What's to Blame for Fewer New Pharmaceuticals?
The drug development pipeline is getting drier. As evidence, a new report by the Government Accountability Office (GAO) points out that while pharmaceutical R&D increased by 147 percent between 1993 and 2004, the number of new drug applications (NDAs) increased only 38 percent. Why? Sen. Richard Durbin (D-Ill.), one of the three Democratic senators who requested the GAO report, tells the Washington Post, "The findings…raise serious questions about the pharmaceutical industry claims that there is a connection between new drug development and the soaring price of drugs already on the market." Maybe.
But Sen. Durbin doesn't mention another significant GAO finding–that regulatory uncertainty and over-caution at the FDA is a major contributor to the drier drug development pipeline. Among other things, FDA regulators spooked by a few high profile withdrawals of drugs on safety grounds, have boosted data requirements for approval which have run up R&D costs. This may be the right decision (though as I explain here I don't think so).

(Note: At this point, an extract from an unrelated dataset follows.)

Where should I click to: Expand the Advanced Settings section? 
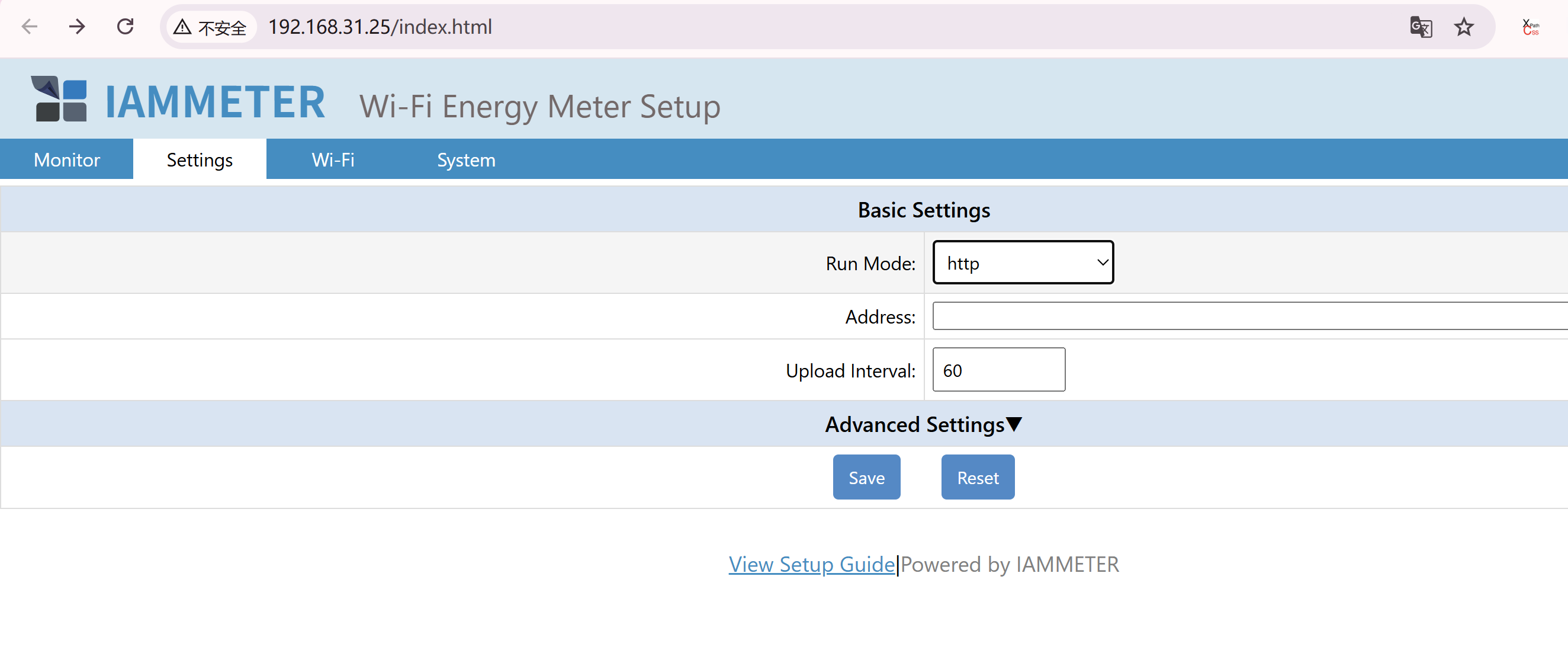923,424
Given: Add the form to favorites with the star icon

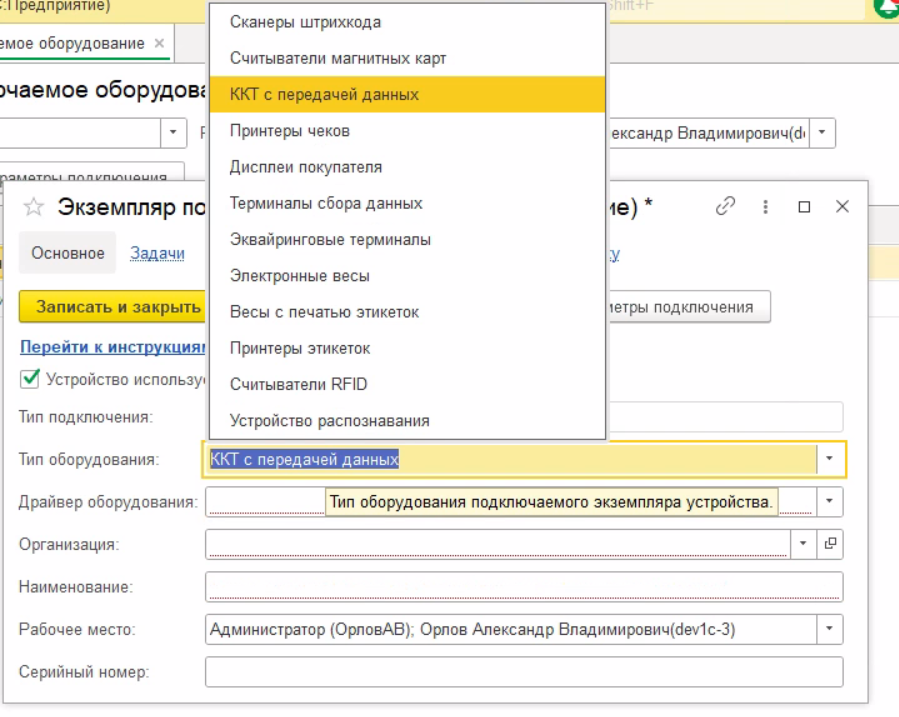Looking at the screenshot, I should pos(34,207).
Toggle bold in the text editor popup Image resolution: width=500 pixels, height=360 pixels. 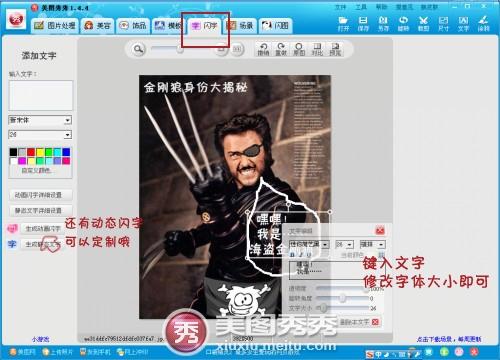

Higher R&D costs encourage drug companies to focus R&D on fewer drugs that they hope will be blockbusters. As Pfizer's recent halt of its expensive phase III clinical trial of torcetrapib, which aimed to boost good cholesterol, shows this focus on blockbusters doesn't always work out. So consumers get fewer innovative non-blockbuster drugs and perhaps even fewer innovative blockbuster drugs.
Why have FDA regulators become more cautious? Because, as Harvard Business School professor Regina Herzlinger explains in her May, 2006 article, Why Innovation in Health Care is So Hard (not online): "Officials know they will be punished by the public and politicians more for underregulating-approving a harmful drug, say-than for tightening the approval process, even if so doing so delays a useful innovation."
I will venture to suggest that the FDA's increased obsession with safety may be killing more people than it saves. How about a GAO study on that question? After all, if it takes the FDA ten years to approve a drug that saves 20,000 lives per year that means that 200,000 people died in the meantime.
Disclosure: As faithful H&R readers must surely know, I own small amounts of a variety of biomedical stocks. If anything in this blog item persuades you to invest or not invest in biomedical companies, may whatever Deity you believe in help you.